Sicurezza e igiene degli alimenti

Il secondo aspetto informativo non è tanto collegato alle questioni igieniche e di sicurezza dell’alimento, quanto alla tutela più estesa possibile del consumatore. Lui dovrà ricevere dai produttori e venditori degli alimenti che acquista tutta una serie di informazioni obbligatorie. Queste sono contenute nel Regolamento (UE) n. 1169/2011 del Parlamento europeo e del Consiglio, del 25 ottobre 2011. Ed è relativo alla fornitura di informazioni sugli alimenti ai consumatori.

Non è sufficiente però avere solo garanzie sulla provenienza e composizione degli alimenti che mangiamo.
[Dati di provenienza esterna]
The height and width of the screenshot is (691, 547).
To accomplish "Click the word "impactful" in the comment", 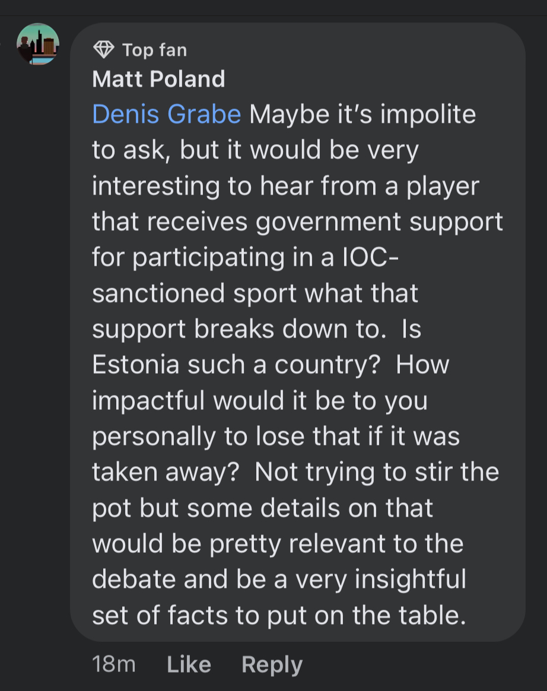I will click(148, 400).
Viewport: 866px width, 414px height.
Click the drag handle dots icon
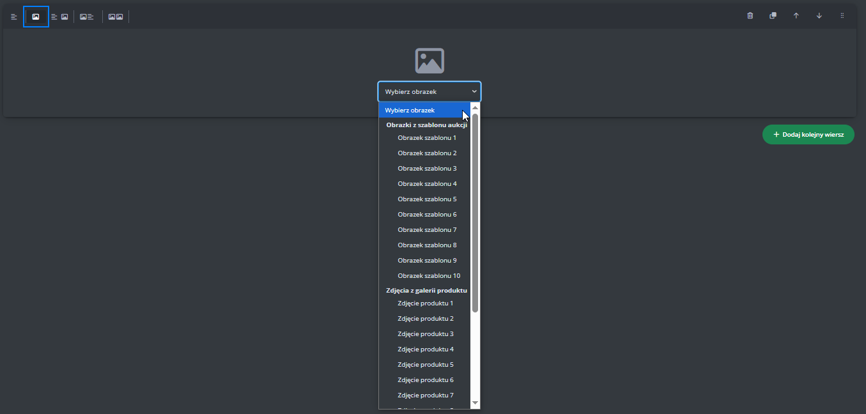[842, 16]
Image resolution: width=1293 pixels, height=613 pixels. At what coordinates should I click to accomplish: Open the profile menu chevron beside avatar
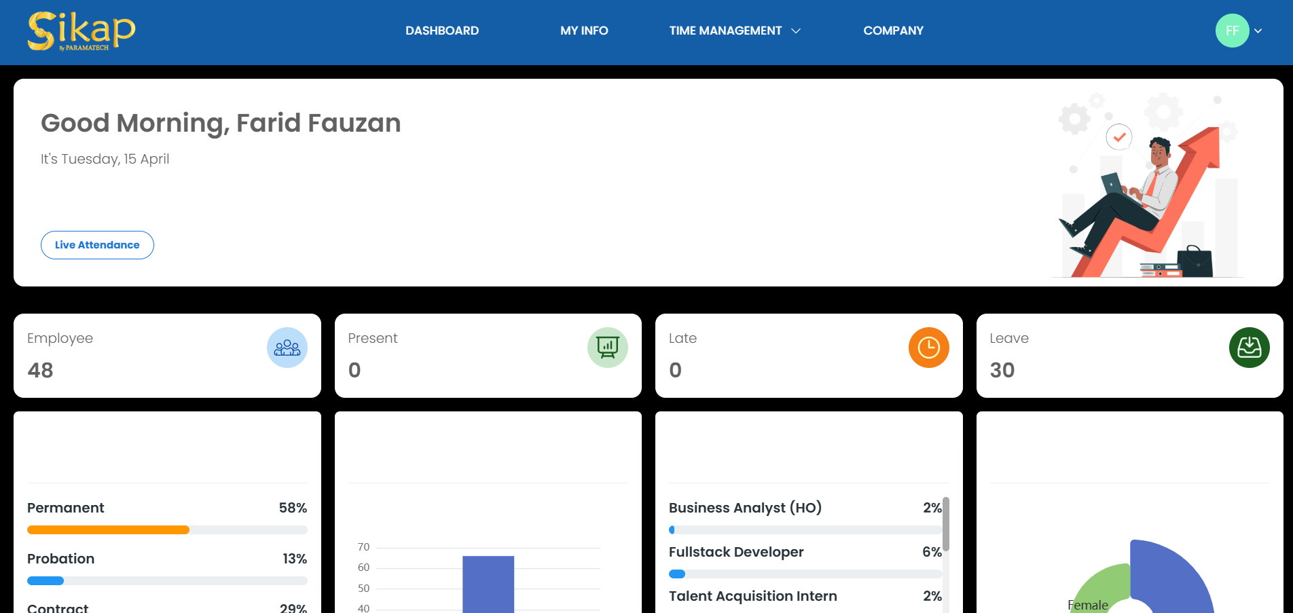click(1258, 31)
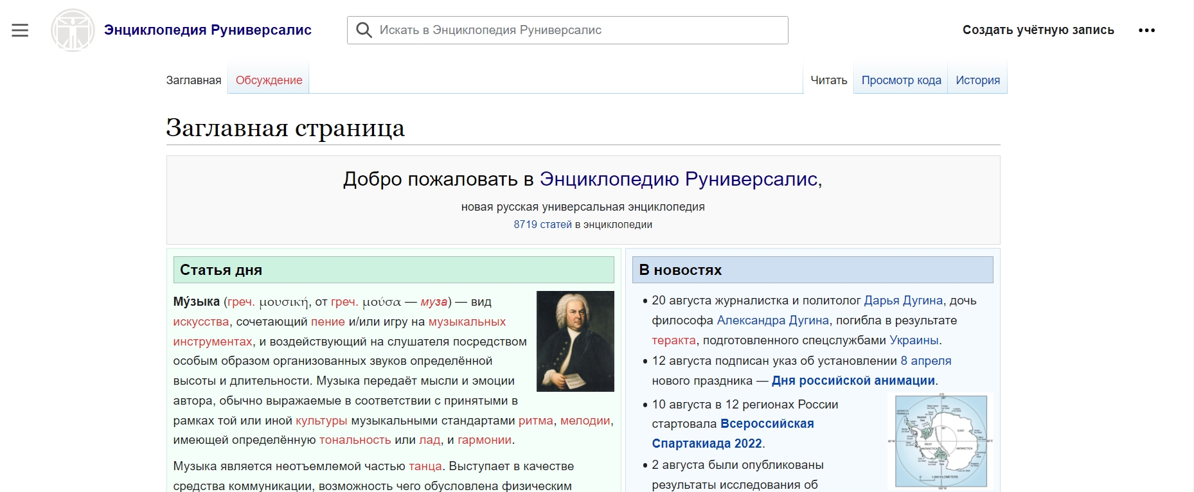Image resolution: width=1194 pixels, height=492 pixels.
Task: Open the three-dots personal tools menu
Action: click(x=1146, y=30)
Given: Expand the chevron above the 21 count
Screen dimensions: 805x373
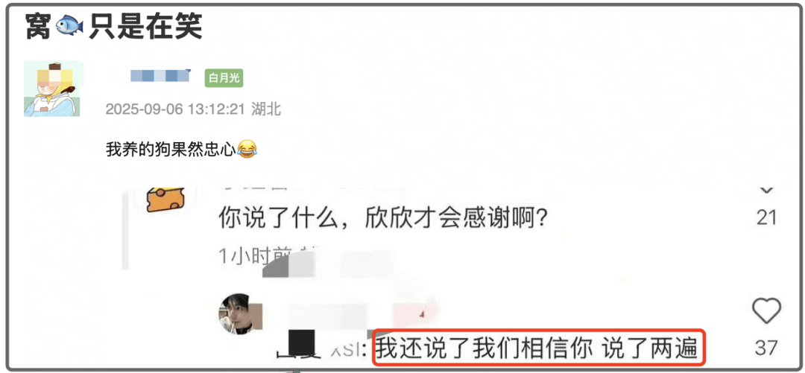Looking at the screenshot, I should pos(766,190).
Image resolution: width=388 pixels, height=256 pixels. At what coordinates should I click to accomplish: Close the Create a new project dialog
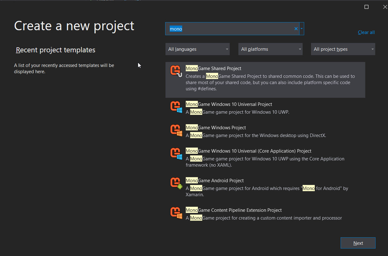(x=385, y=7)
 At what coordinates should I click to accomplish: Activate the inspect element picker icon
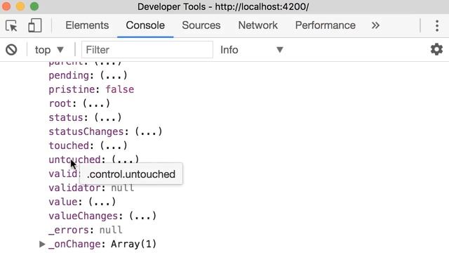click(11, 26)
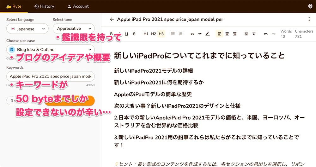Toggle center text alignment
The width and height of the screenshot is (316, 167).
(227, 34)
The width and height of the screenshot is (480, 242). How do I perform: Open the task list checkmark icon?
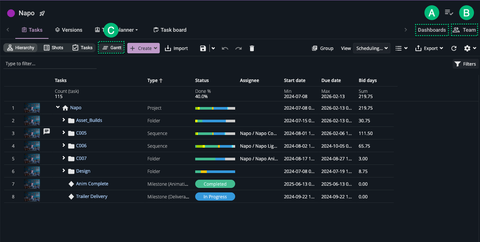449,13
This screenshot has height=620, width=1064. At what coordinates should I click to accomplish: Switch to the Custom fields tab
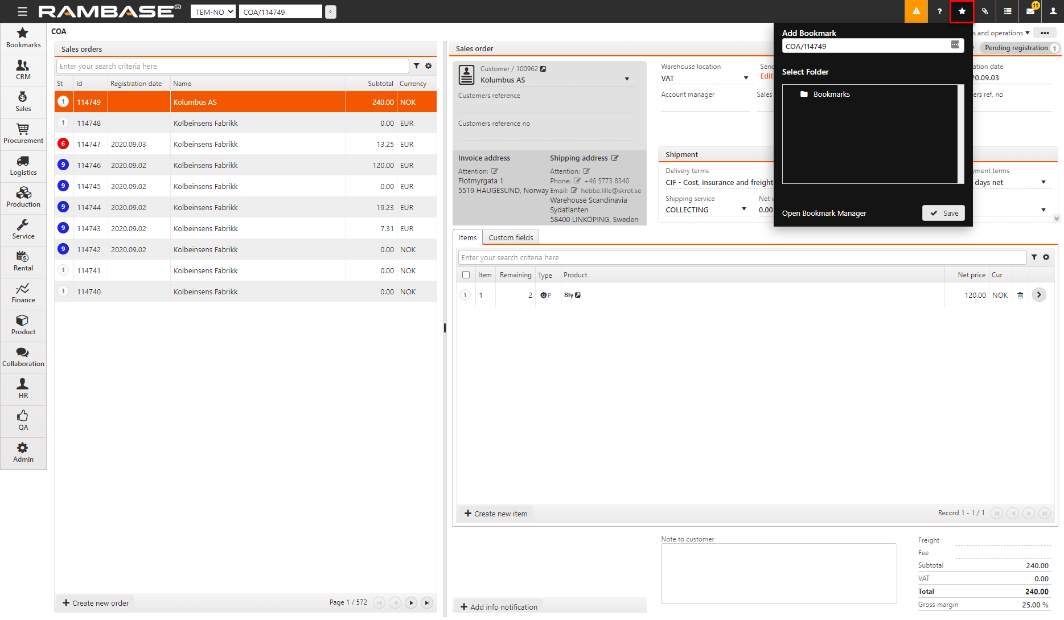pos(511,237)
E’ necessario l’impegno di tutti gli attori della filiera per avere un cibo sicuro per il consumatore.

La disciplina di tutte le attività alimentari è affidata al cosiddetto “pacchetto igiene” un insieme di leggi che insieme costituiscono la spina dorsale del sistema di sicurezza alimentare europeo.
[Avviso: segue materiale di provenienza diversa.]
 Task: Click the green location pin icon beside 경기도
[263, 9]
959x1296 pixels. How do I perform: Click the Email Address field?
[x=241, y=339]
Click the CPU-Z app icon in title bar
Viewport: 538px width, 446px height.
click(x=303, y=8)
Le leggi del pacchetto trattano gli aspetti di base dell’igiene alimentare e i requisiti che attività, materie prime e processi di produzione devono avere per essere considerati conformi:

  1. Il Regolamento (CE) 852/2004 del Parlamento europeo e del Consiglio sull’igiene dei prodotti alimentari;
  2. Regolamento (CE) 853/2004 del Parlamento europeo e del Consiglio, che stabilisce norme specifiche in materia di igiene per gli alimenti di origine animale;
  3. Il Regolamento (CE) 854/2004 del Parlamento europeo e del Consiglio che stabilisce norme specifiche per l’organizzazione di controlli ufficiali sui prodotti di origine animale destinati al consumo umano;
  4. Regolamento (CE) 882/2004 del Parlamento europeo e del Consiglio relativo ai controlli ufficiali. Sono intesi alla verifica della conformità alla normativa, in materia di mangimi e di alimenti e alle norme sulla salute e sul benessere degli animali.
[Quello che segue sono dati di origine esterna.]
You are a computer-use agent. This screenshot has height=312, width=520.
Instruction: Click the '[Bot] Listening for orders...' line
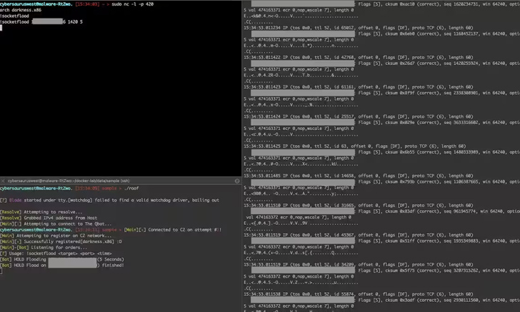[44, 248]
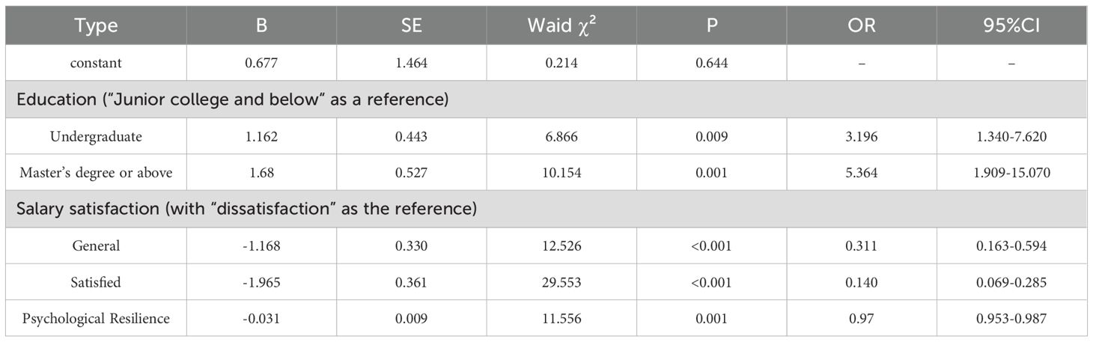The image size is (1093, 342).
Task: Click the "Wald χ²" column header
Action: coord(561,25)
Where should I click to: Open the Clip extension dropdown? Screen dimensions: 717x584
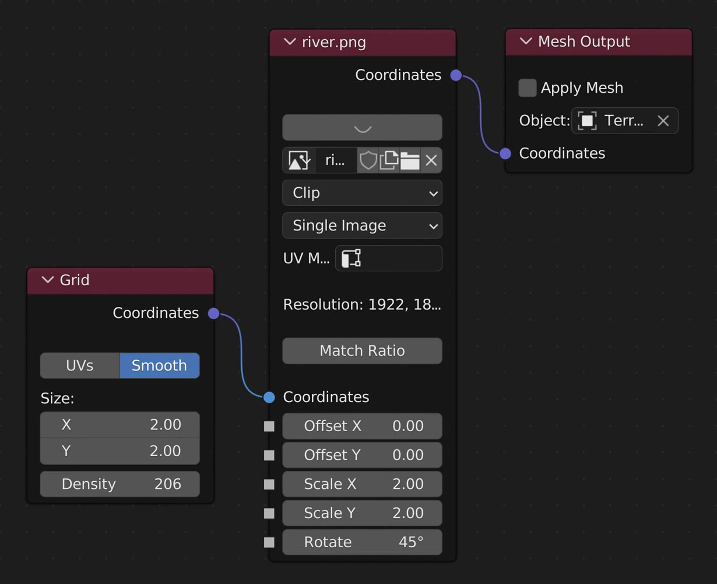pyautogui.click(x=362, y=193)
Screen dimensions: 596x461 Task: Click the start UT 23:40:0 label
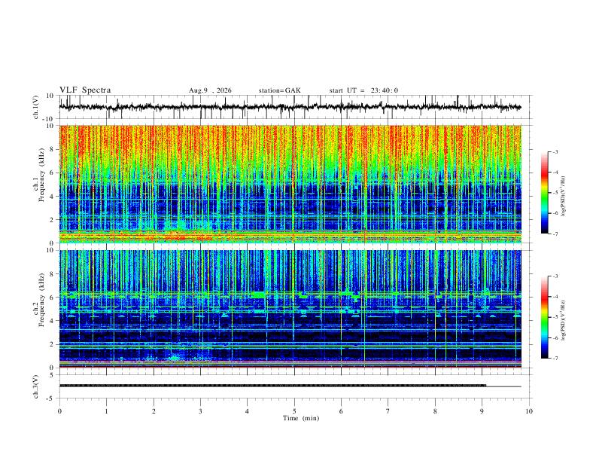pyautogui.click(x=363, y=90)
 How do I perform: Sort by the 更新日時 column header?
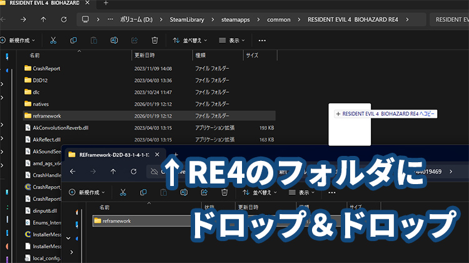148,55
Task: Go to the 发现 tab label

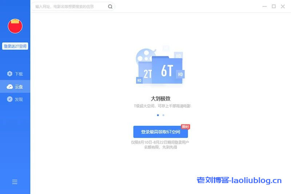Action: (x=19, y=99)
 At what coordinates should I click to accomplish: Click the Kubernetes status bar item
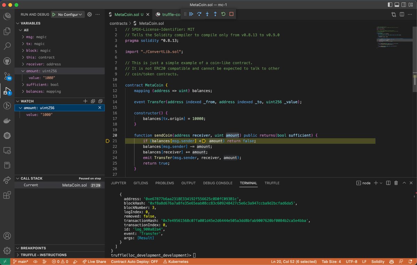coord(175,262)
I regolamenti abrogati e altre normative

E’ importante notare che i Reg. 854 e 882 sono stati recentemente abrogati dal Regolamento (CE) 2017/625 del Parlamento europeo e del Consiglio, del 15 marzo 2017. E0 relativo ai controlli ufficiali e alle altre attività ufficiali effettuati per garantire l’applicazione della legislazione sugli alimenti e sui mangimi, delle norme sulla salute e sul benessere degli animali, sulla sanità delle piante nonché sui prodotti fitosanitari.

Il  “pacchetto  igiene” è completato da provvedimenti disciplinanti singoli aspetti delle produzioni alimentari:

  • Il Regolamento (CE) 183/2005 che stabilisce i requisiti per l’igiene dei mangimi
  • Regolamento (CE) 2073/2005 sui criteri microbiologici applicabili ai prodotti alimentari
  • Il Regolamento (CE) 2074/2004 recante modalità di attuazione relative a taluni prodotti di cui al reg. (CE) n. 853/2004 e all’organizzazione di controlli ufficiali a norma dei reg.(CE) n. 854/2004 e (CE) n. 882/2004, deroga al reg. (CE) n. 852/2004 e modifica dei reg.(CE) n. 853/2004 e (CE) n. 854/2004.

Una gestione igienica dell’alimento non può prescindere poi dalla corretta scelta dei materiali e dei contenitori che con esso devono entrare in contatto. Ciò si considera a partire dalle attrezzature e gli impianti di lavorazione fino agli ultimi utensili utilizzati nei bar e nelle cucine. Questa è la disciplina dei cosiddetti MOCA (Materiali e Oggetti a Contatto con gli Alimenti) che è regolata dal Regolamento (CE) n. 1935/2004 del Parlamento europeo e del Consiglio del 27 ottobre 2004. Riguarda proprio i materiali e gli oggetti destinati a venire a contatto con i prodotti alimentari e che abroga le direttive 80/590/CEE e 89/109/CEE.